[Prompt]:
Skip the pictures. Repeat everything else in the records word for word.

[The data]:
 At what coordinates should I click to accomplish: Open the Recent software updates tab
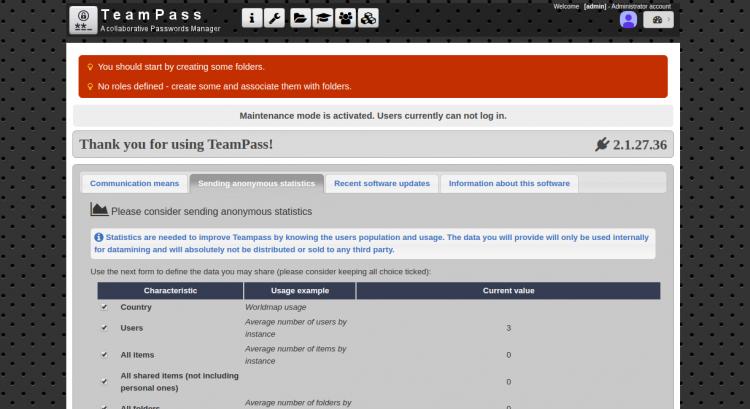[x=382, y=184]
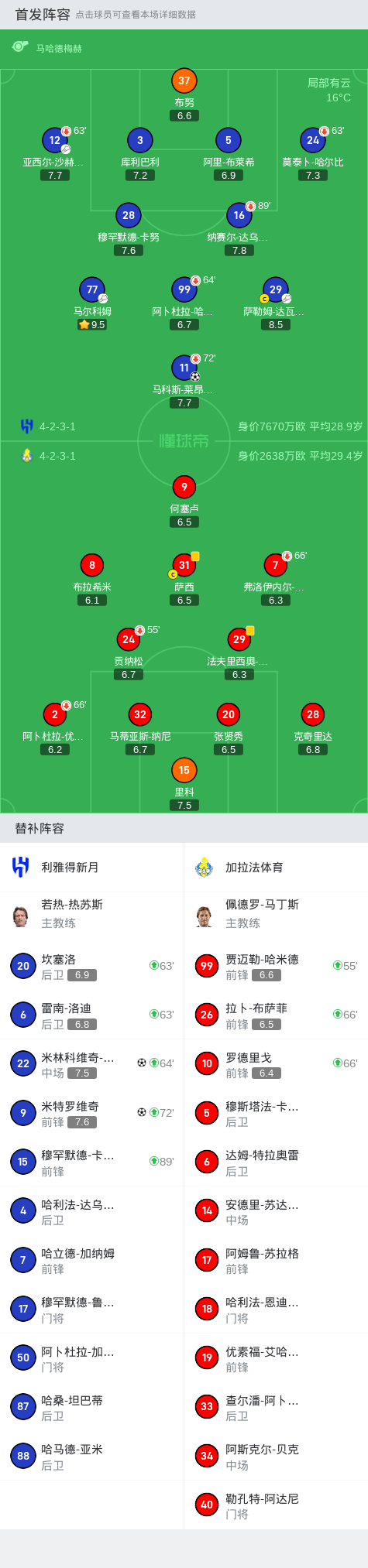The height and width of the screenshot is (1568, 368).
Task: Click the 加拉法体育 team crest icon
Action: click(205, 867)
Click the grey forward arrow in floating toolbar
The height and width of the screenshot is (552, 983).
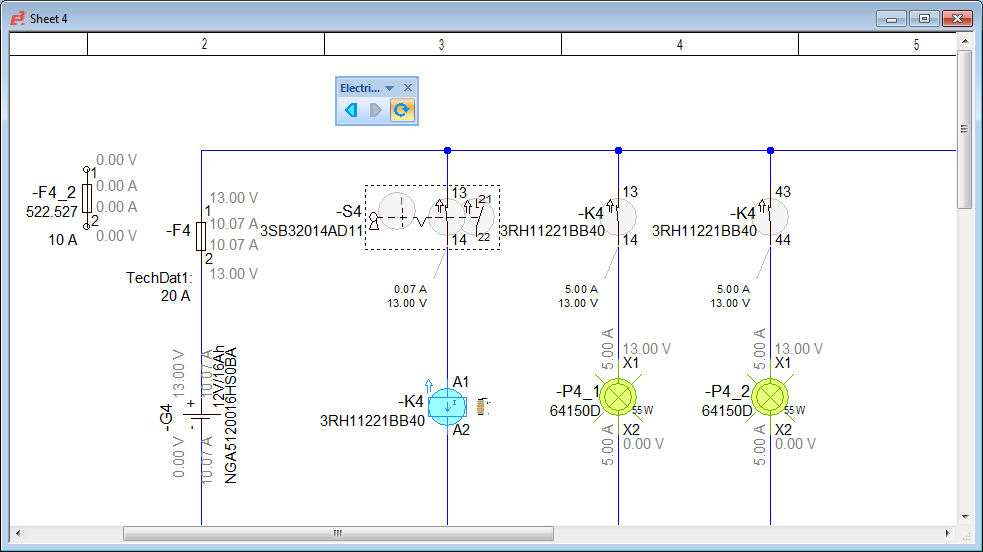click(x=376, y=110)
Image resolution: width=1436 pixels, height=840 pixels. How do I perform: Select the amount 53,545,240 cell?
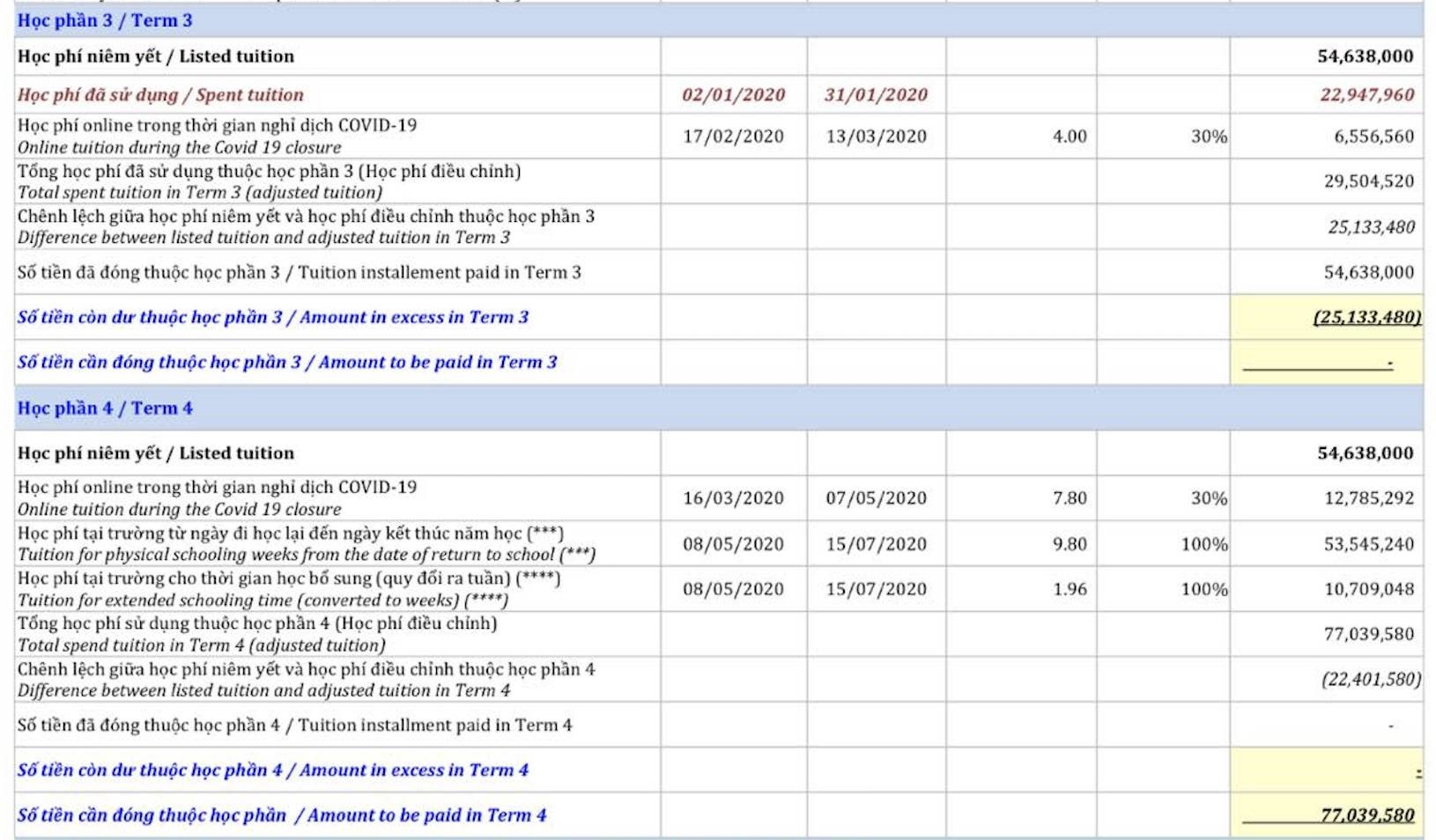(x=1368, y=544)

[Response to this task]:
 At what coordinates should I click to accomplish: Open the Recent software updates tab
[x=382, y=184]
The height and width of the screenshot is (1568, 368).
Task: Click the 加拉法体育 team crest icon
Action: click(205, 867)
Click the grey forward arrow in floating toolbar
The height and width of the screenshot is (552, 983).
click(x=376, y=110)
Image resolution: width=1436 pixels, height=840 pixels. How do I perform: Select the amount 53,545,240 cell?
(x=1368, y=544)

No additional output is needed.